После выписки из больницы пролежал еще какое-то время в лагерной санчасти, позднее меня определили на легкие работы. В конце-концов эта операция стала моим «билетом на родину»: меня списали. На границе мы в последний раз прошли санобработку, затем нас тщательно обыскали. Через все шмоны в плену мне удалось сохранить маленький, размером в ладонь, альбом со свадебными фотографиями. К ним были подписи, сделанные от руки. Зная, что на русских любая строчка по-немецки действует, как красная тряпка на быка, предусмотрительно спрятал альбом в раздевалке – там лежали какие-то подушки, я засунул его в наволочку. Как выяснилось, не напрасно. При обыске у одного из товарищей были найдены несколько листков с дневниковыми записями, которые он вел в плену. Мы поехали дальше, а он остался.

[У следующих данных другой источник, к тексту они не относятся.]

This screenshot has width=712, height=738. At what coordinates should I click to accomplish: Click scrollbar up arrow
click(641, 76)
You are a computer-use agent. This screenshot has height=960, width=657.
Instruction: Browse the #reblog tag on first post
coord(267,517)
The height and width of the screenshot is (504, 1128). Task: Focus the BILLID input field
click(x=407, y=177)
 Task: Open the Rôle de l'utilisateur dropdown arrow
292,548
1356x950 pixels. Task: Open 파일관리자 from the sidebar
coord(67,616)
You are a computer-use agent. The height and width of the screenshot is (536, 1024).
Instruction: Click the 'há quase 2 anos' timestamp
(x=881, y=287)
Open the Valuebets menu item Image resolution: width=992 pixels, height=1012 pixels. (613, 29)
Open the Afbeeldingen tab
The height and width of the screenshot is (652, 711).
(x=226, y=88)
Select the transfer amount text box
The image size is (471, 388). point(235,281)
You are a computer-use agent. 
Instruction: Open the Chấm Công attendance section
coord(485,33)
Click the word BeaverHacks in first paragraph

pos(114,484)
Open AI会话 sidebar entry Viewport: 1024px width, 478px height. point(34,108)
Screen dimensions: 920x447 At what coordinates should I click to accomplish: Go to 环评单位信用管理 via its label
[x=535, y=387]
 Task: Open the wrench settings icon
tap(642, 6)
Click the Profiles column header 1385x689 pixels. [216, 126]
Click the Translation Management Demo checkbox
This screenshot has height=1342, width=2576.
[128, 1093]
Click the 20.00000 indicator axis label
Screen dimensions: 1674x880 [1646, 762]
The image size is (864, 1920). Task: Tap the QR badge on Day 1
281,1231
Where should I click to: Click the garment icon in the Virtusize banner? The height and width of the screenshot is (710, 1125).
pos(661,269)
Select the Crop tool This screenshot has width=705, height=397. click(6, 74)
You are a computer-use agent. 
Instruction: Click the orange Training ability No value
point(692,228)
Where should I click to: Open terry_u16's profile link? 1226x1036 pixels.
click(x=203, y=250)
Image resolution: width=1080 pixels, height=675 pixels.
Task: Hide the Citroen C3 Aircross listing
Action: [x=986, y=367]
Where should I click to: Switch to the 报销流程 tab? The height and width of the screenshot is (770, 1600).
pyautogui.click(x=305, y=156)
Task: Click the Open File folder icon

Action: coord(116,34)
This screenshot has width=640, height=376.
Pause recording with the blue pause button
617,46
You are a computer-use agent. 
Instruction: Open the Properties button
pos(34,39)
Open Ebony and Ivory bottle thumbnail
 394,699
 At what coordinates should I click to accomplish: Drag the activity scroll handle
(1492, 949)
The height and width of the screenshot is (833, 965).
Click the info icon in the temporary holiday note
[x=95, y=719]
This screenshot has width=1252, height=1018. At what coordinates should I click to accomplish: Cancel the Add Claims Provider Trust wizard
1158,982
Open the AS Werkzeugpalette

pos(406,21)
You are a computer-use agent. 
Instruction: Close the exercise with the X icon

18 декабря 1948 года, после долгой разлуки, я, наконец, смог обнять жену, родителей. Считаю, мне и здесь повезло. Неизвестно, смог ли бы я выжить, оставшись в Боровичах. В маленьком лагере в Пестово порядки были попроще, домашней и больница под боком. Счастье нужно иметь и оно, слава богу, не оставляло меня всю войну и в первые послевоенные годы.

По воспоминаниям немецких военнопленных, они рвались на Запад...

Для меня выбора не было: вся семья жила в восточной зоне.